Exercise objective
In the text on proteomics batch correction, which function is said to often be effective enough to remove instrument drift from sample run order?

Text section
Nevertheless, here are a few options that I would recommend to consider for normalisation and batch correction:

• If clear batches present, include a batch covariate into the design matrix, and use the limma::removeBatchEffect() function for visualisation. This is one of the more reliable approaches when batches are clearly identified. Yet, you will see later in this document that this approach does not fit universally to every dataset. Some datasets require bespoke analysis.

• For experiments with larger sample sizes, it is often observed in the samples the instrument drifting effects, i.e., the sample run order effect. Based on my own experience, limma::normalizeCyclicLoess() is often effective enough to remove such technical variation.

• For some more challenging datasets, one may also consider ruv::RUV4() on the protein level. RUV4 was designed for microarray data but the idea of applying it on protein-level data is worthy of a try.

• Sometimes, there are no multiple batches but only some “bad quality samples”. In that case, estimating samples weights using dpcDE(..., sample.weights = TRUE) might be another good option. “Bad quality samples” will then be downweighted in the DE analysis.

• Relative-log-abundance (RLA) plots are useful in visualising batch effects and/or unwanted variation in data.

• When your data look sensible enough, or if there are special biological contexts (e.g., with enrichments), there is no need to always force normalisation on your data.

On the wet lab side:

• Talk to the statisticians and bioinformaticians before carrying out the very expensive experiments.

• INCLUDE TECHNICAL REPLICATES!! when you know there are going to be multiple batches. That is the only way to evaluate your batch correction performances. Include (as many as possible) biological replicates when you can.

What I hope for this document/demo is to provoke new discussions on better practices for MS-based proteomics data analysis, and in particular, careful exploratory data analysis (EDA) is compulsory before jumping to any conclusions; and to point out that data normalisation/batch correction remains a challenging problem for MS proteomics data.

Disclaimers: The pilot data are proprietary hence not public. The pure tissue data will be publicly available on PRIDE soon.

To cite this: Li M, Cobbold SA, Smyth GK (2025). Quantification and differential analysis of mass spectrometry proteomics data with probabilistic recovery of information from missing values. bioRxiv. doi: https://doi.org/10.1101/2025.04.28.651125

Acknowlegements

Gordon Smyth (WEHI).

Pilot: Anna Quaglieri (Mass Dynamics) and Toby Dite (CSL Limited.)

Source data
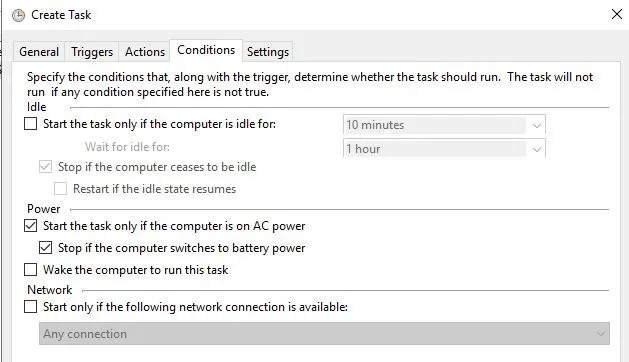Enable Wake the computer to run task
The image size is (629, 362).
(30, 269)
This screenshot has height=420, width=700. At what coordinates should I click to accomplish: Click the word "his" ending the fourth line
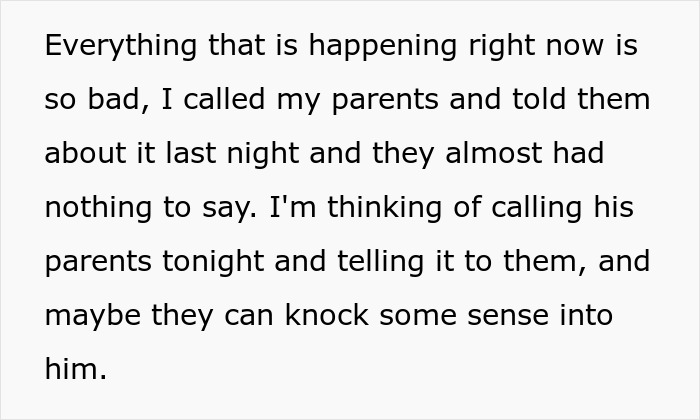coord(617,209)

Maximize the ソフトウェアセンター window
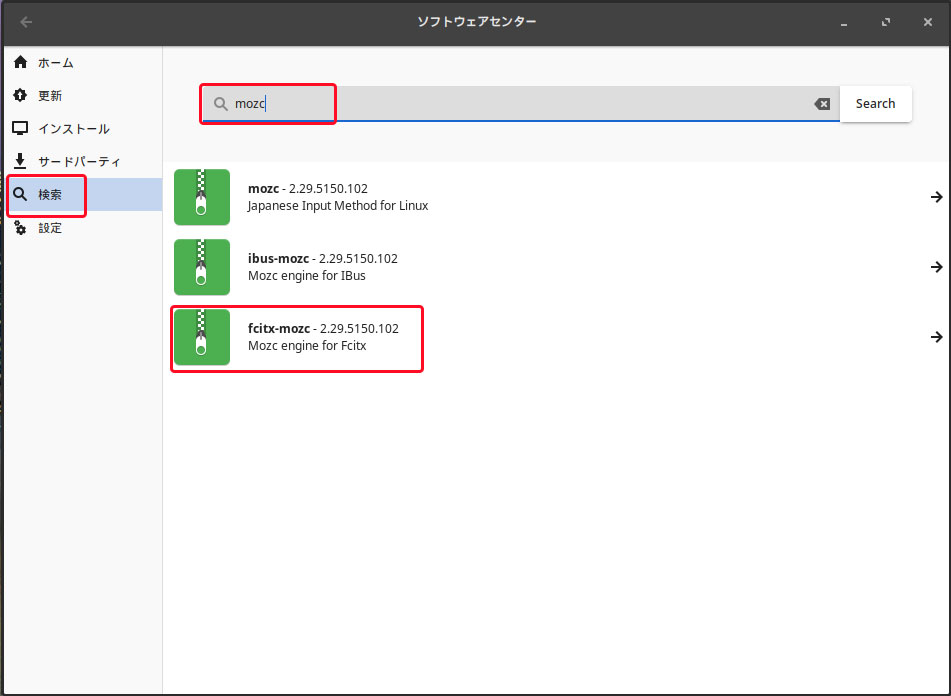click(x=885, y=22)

* * *

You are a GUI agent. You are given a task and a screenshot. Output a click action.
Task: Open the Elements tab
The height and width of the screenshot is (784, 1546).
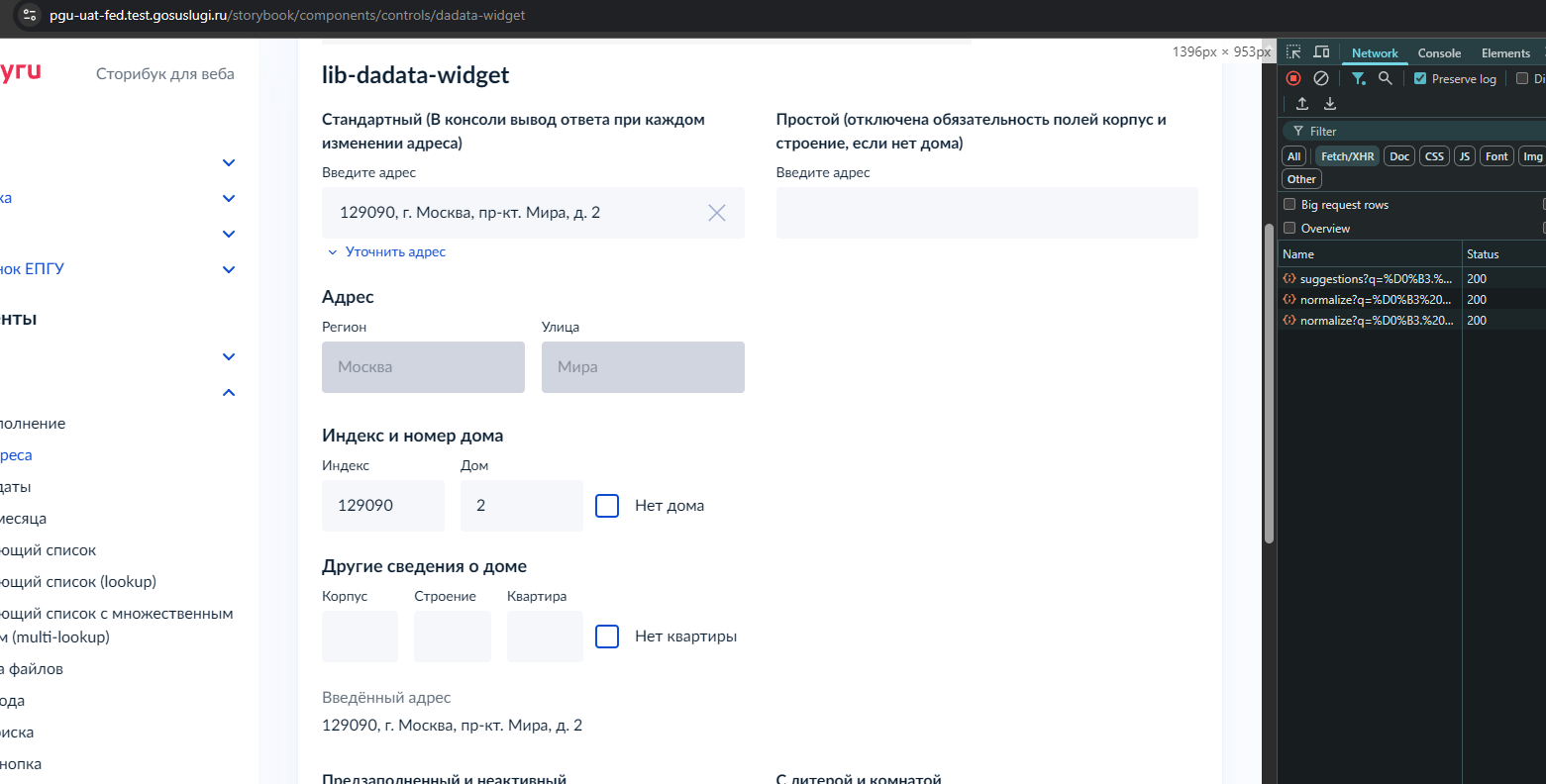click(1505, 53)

==

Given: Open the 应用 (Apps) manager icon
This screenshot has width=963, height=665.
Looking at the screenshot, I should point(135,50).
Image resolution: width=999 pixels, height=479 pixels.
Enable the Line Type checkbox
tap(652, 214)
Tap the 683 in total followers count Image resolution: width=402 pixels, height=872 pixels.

Answer for the task
limma::normalizeCyclicLoess()